* **Document excerpt**:
As I said earlier, I *REALLY* wanted to implement Cyclone, my CQL/SQL script runner in D.

The problem is it was SO MUCH easier to do it in Go, despite is EXTREMELY limited compared to an object oriented language like D : no genericity, no parametric polymorphism, no virtual inheritance, etc.

But the language and its standard library provides ALL the building blocks you need to implement web servers (coroutines, HTTP, etc), and the official CQL/SQL database drivers are complete, optimized, well maintained and used extensively.

As I already said, it takes you just a few very simple lines of code to implement this script runner in Go, because you can clearly see that the language itself was designed especially for that : manage efficiently HTTP and database connections.

Which is nice, because it's the world most developers live in now.

Putting so much effort in trying to convince the few developers developing C++ embedded applications to switch to D, while D is a very nice garbage collected language, and so many of us use other ones (Java, C#, JavaScript, Python, PHP, etc) to develop connected applications a completely ineffective strategy, if D wants more contributors.

Because as one has said above, with so few contributors working on their spare time or funded by the D sponsors, I think the language should strive to remain as SIMPLE as possible, and first be enhanced to provide what most STANDARD developers need, not to add complicated micro-features which are useless to most of us.

And unfortunately, despite their imperfections, it seems that several new languages like Go and Crystal have at least perfectly understood those principles.
October 01, 2019
On Tuesday, 1 October 2019 at 05:35:22 UTC, Ecstatic Coder wrote:
> As I already said, it takes you just a few very simple lines of code to implement this script runner in Go, because you can clearly see that the language itself was designed especially for that : manage efficiently HTTP and database connections.

I don't disbelieve you, but I also really don't want to learn Go just
so that I can understand what D is missing. Do any of these threads
ever result in arewexyet type webpages, or even wiki lists of features
that D would need to be as good at some role as some other technology?

* **Given data**:
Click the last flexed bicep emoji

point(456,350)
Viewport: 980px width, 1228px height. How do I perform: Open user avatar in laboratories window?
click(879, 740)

* **Directive**:
In the forum post comparing D and Go, copy the stretch from "And unfortunately, despite" through "understood those principles." word for word.

* **Exercise output**:
And unfortunately, despite their imperfections, it seems that several new languages like Go and Crystal have at least perfectly understood those principles.